■ **EXCERPTED TEXT**
- - - - - - -
Hi everyone,

I'm a bit stuck on the proof (page 103-4 in Kunen's Set theory and independence book) of the existence of a functional class G for any class A wellfounded relation R on A, and functional class F from A x V to V, which is set-like such that:

(*) forallx in A(G(x) = F(x, G|pred(x))

where pred(x) are the predecessors of x under R and in A.

So Kunen first wants to prove that for every x of A the set {x}Ucl(x) (cl(x) is the closure of x under R) admits of a function g with domain {x}Ucl(x) and such that:

(**) forall y in {x}Ucl(x)(g(x) = F(x, g|pred(x))

Now, his way of doing this is by induction. He assumes that for each predecessor of x there is such a function g and then takes the union of these functions h, and adds to that the pair <x, F(x, h)> to get an new function h'.

The claim is then that h' satisfies (**). One way to prove this is by showing that h is satisfies (**) on cl(x) and then to show that F(x, h) = F(x, h'|pred(x)). This in turn we could do if we could show that h'|pred(x) = h.

But in general it seems that ~(h = h'|pred(x)). The reason is that h has as a domain the closure of x whereas h'|pred(x) only has x's predecessors as its domain.

Any help in sorting this out would be really great.

Thanks

Sam
- - - - - - -
■ **LISTED RECORDS**
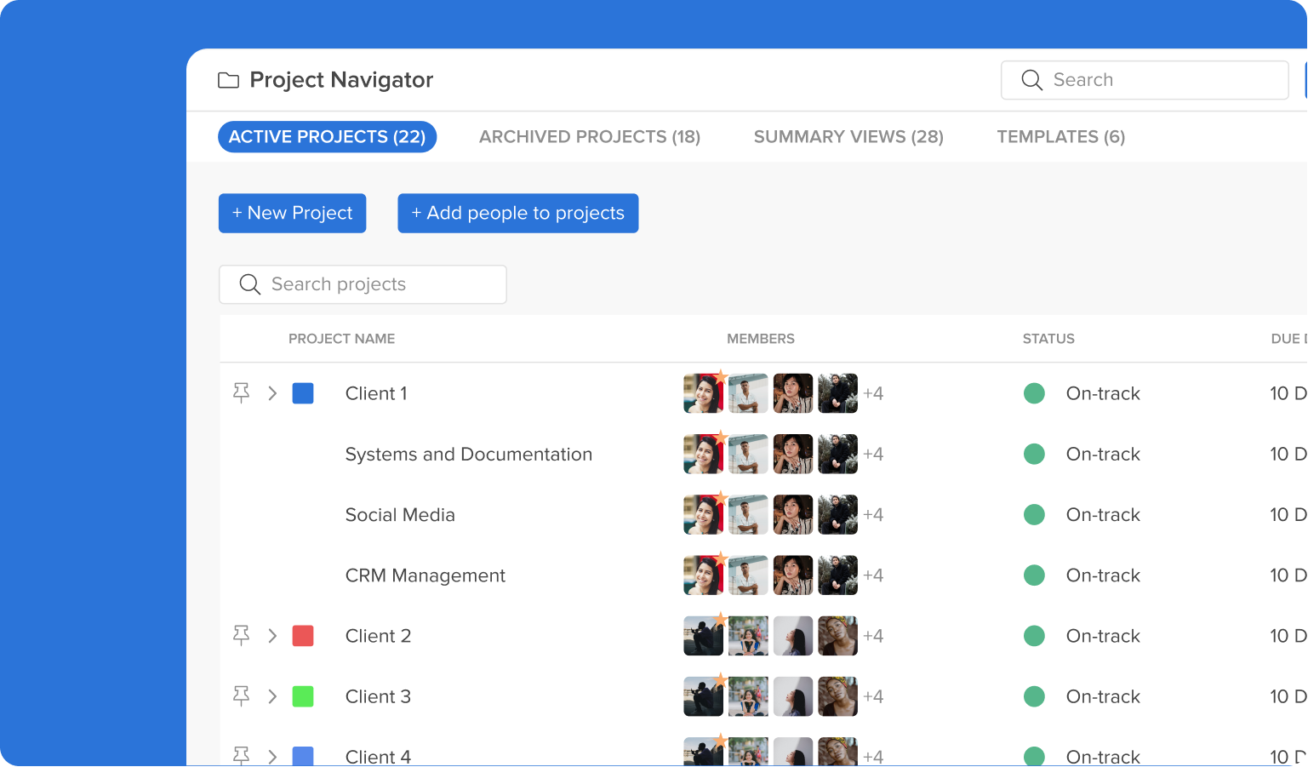Click the top Search magnifier icon
The image size is (1308, 767).
point(1031,80)
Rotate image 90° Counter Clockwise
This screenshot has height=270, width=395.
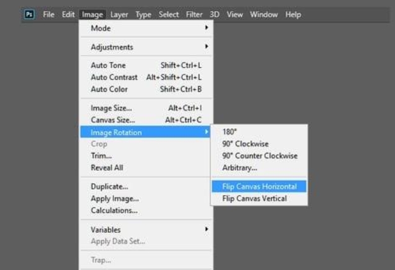[x=259, y=156]
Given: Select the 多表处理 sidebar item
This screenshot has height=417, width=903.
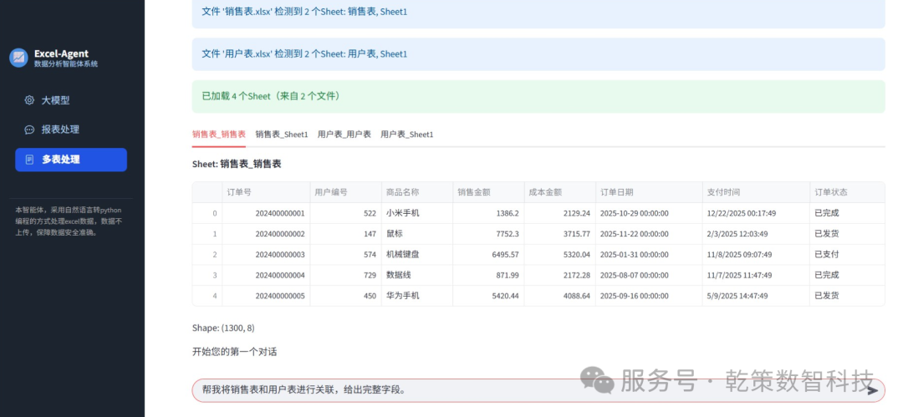Looking at the screenshot, I should [70, 160].
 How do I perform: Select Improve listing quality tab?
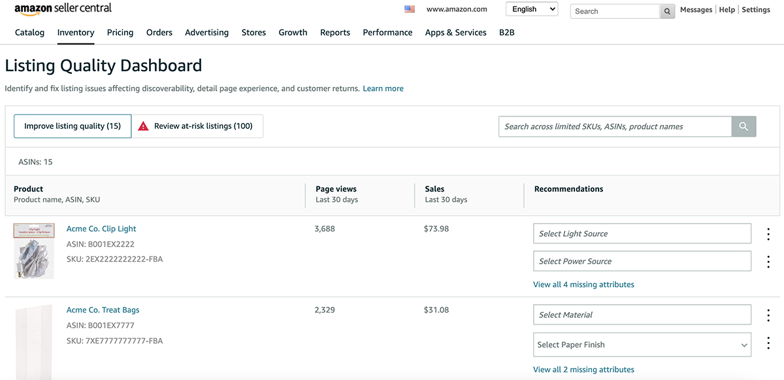73,126
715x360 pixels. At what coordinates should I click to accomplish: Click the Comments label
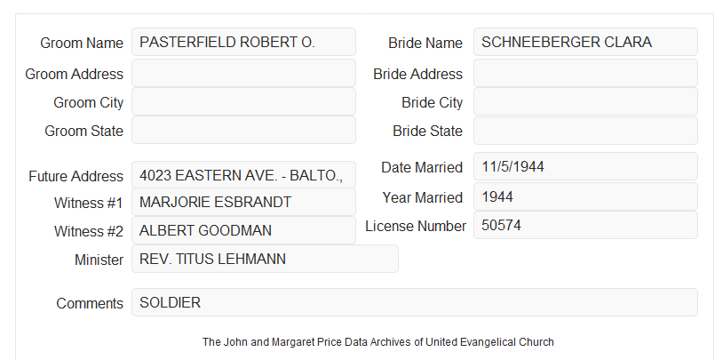[x=90, y=303]
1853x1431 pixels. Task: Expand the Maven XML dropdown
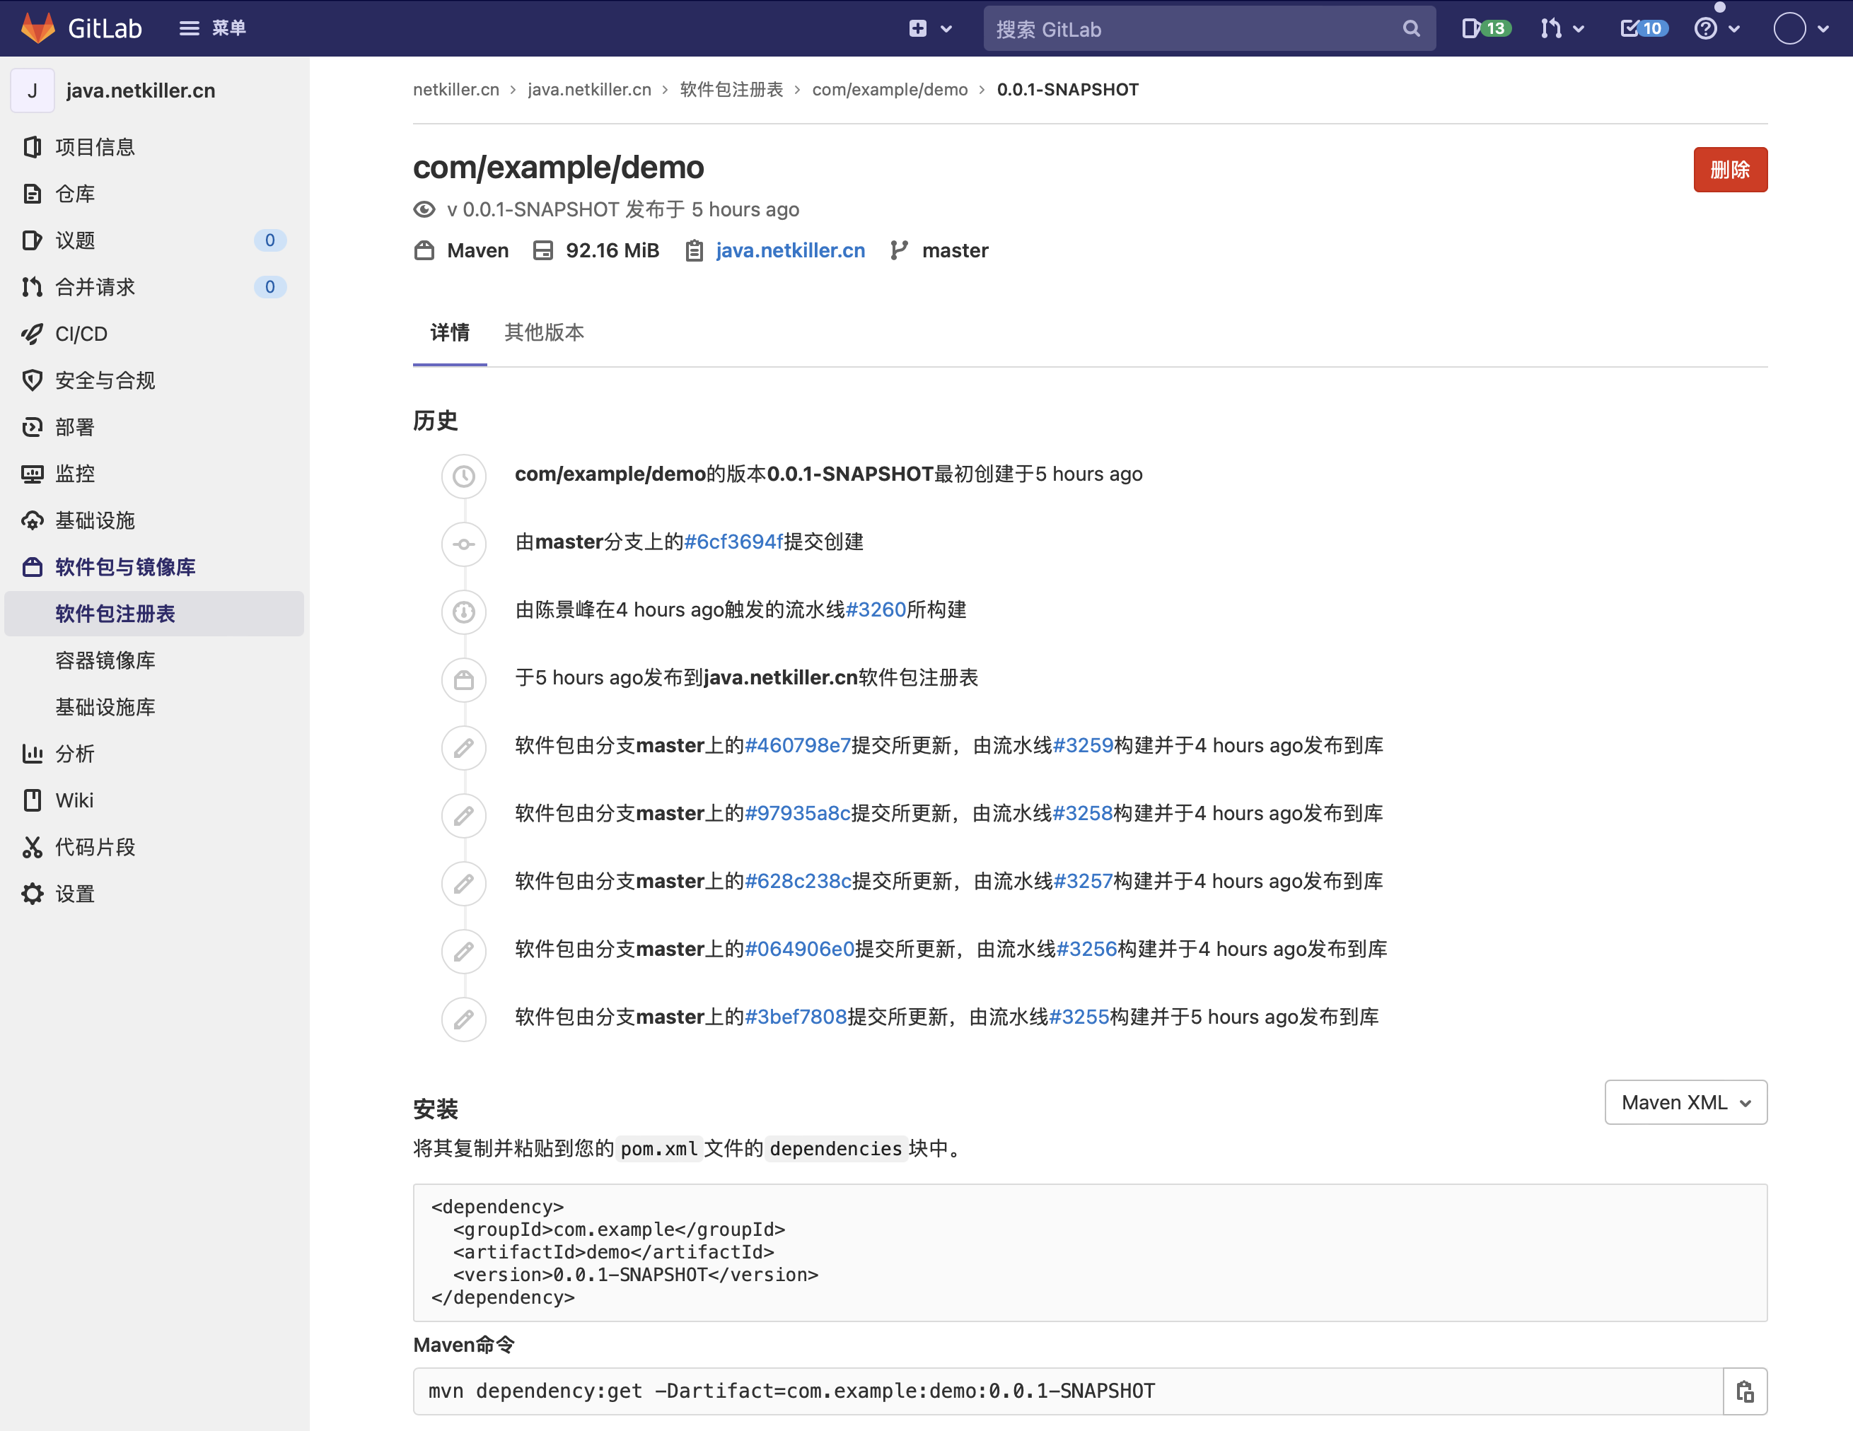click(1685, 1102)
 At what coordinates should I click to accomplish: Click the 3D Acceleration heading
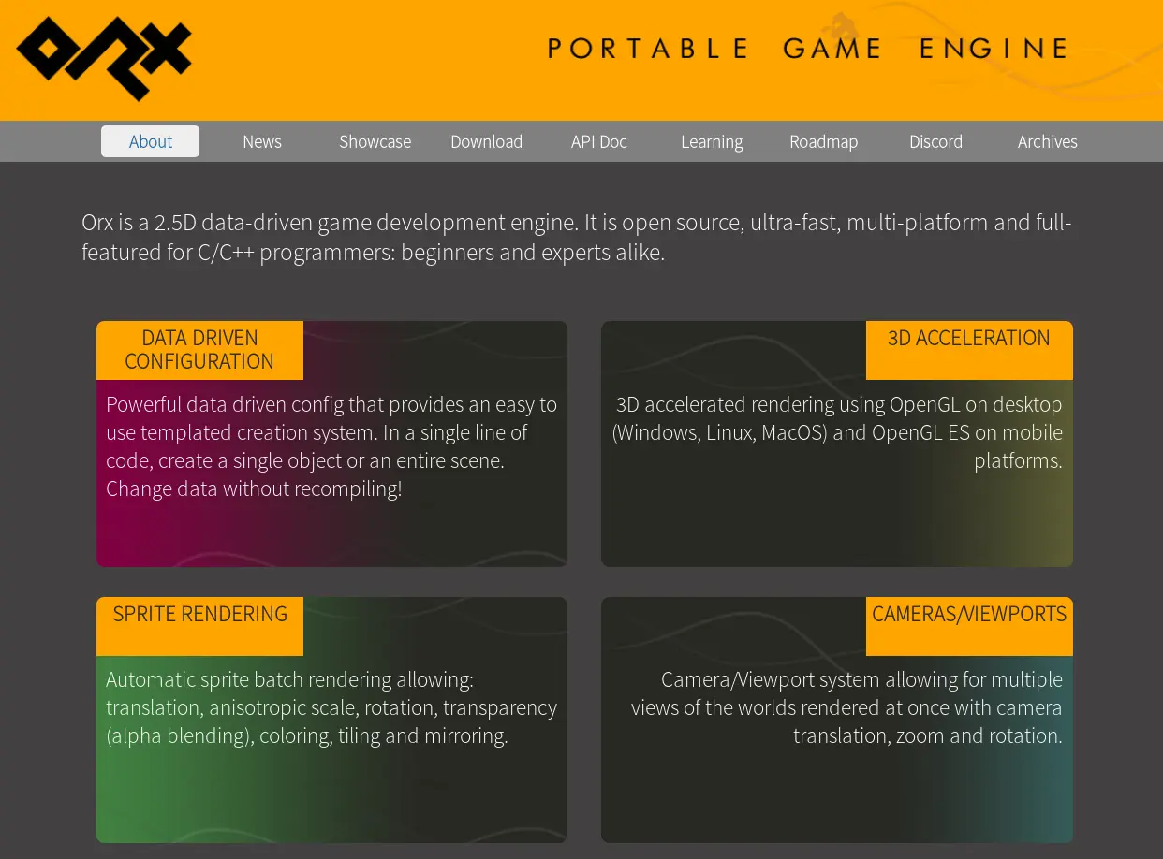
- - - - - - -
■ **CHALLENGES**
[1] Copy from the forum post above, beginning at the words "(**) forall y" and stopping after "be really great.".
[2] Which single letters, with or without a prime, does the forum post use as names for functions or functional classes? List each one.

■ **LIST OF SOLUTIONS**
[1]
(**) forall y in {x}Ucl(x)(g(x) = F(x, g|pred(x))

Now, his way of doing this is by induction. He assumes that for each predecessor of x there is such a function g and then takes the union of these functions h, and adds to that the pair <x, F(x, h)> to get an new function h'.

The claim is then that h' satisfies (**). One way to prove this is by showing that h is satisfies (**) on cl(x) and then to show that F(x, h) = F(x, h'|pred(x)). This in turn we could do if we could show that h'|pred(x) = h.

But in general it seems that ~(h = h'|pred(x)). The reason is that h has as a domain the closure of x whereas h'|pred(x) only has x's predecessors as its domain.

Any help in sorting this out would be really great.

[2]
- G
- F
- g
- h
- h'